Traveling alone, especially in a way or place that is new, has one advantage. You can watch, experience, and gossip with yourself about the people along the way. Even things as simple as how you arrive at an airport, rest before the flight, and queue for the multiple security checks carry their own lessons, humor, and puzzles. Yesterday, traveling from old Madras to Bangalore was no exception.
The journey from the hotel to the airport was a example of wood floating down a turbulent river. Swirling all around a late model, dark window, deep red Mercedes were people, bicycles, auto-rickshaws, motorcycles, scooters, trucks, vans, and the occasional cow. The evening commute was in full swing and people were obviously worried about getting home late or preparing for the exciting night out on the town.
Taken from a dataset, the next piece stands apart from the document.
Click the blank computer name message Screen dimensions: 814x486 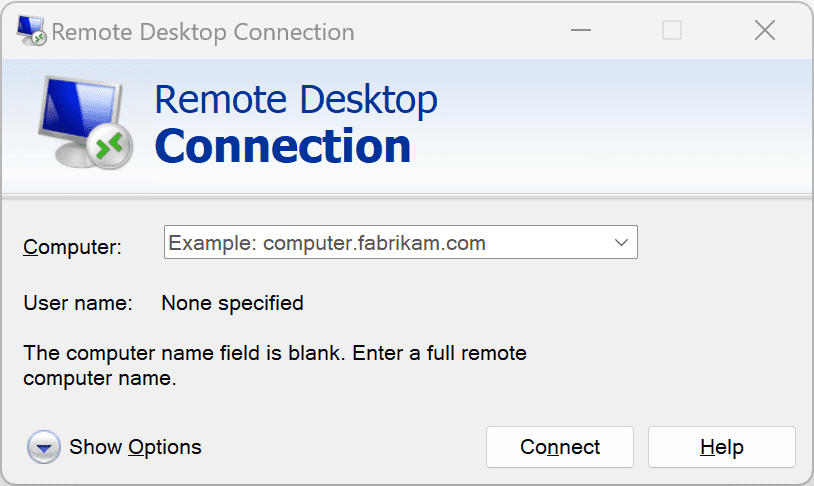pyautogui.click(x=275, y=366)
Some traveling alone carried the burdens of the week in their eyes and face. Others blissfully gazed out into the future white diving in and through the quickly changing currents. And then there were the pair, chatting away as if they were in their own private world, suspended in time, while their bodies carried on the job of ducking and weaving to unknown destinations.
The airport contrasted extreme courtesy and politeness with crass shoving one’s way to make sure you were ahead of another. Short vignettes played themselves out in front of all as businessmen tried to take oversized luggage onto a commuter plane. While all this worked itself out, there was a contingent watching without moving, reacting, expressing emotion, or even seeming to care.
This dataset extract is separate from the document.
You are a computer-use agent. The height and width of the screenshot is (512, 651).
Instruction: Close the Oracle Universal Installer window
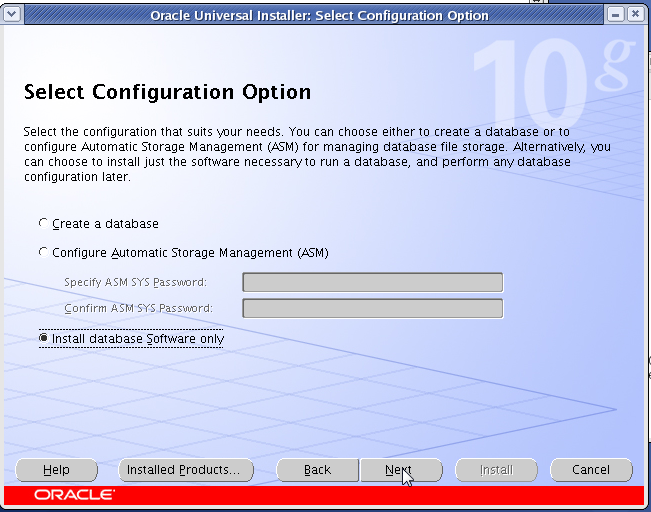(635, 15)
It was easy to reflect on the scenes. The recurring proverb echoed. “Live wisely and wisdom will permeate you life; mock life and life will mock you.” (Proverbs 9.12)
Yesterday, I saw a caricature of myself playing out in a random set of scenes. The lesson I took away came from this. To float continually is to mock life and be its victim. To fully and completely live one’s life, now that is something that can shape my day from beginning to end! God is the key.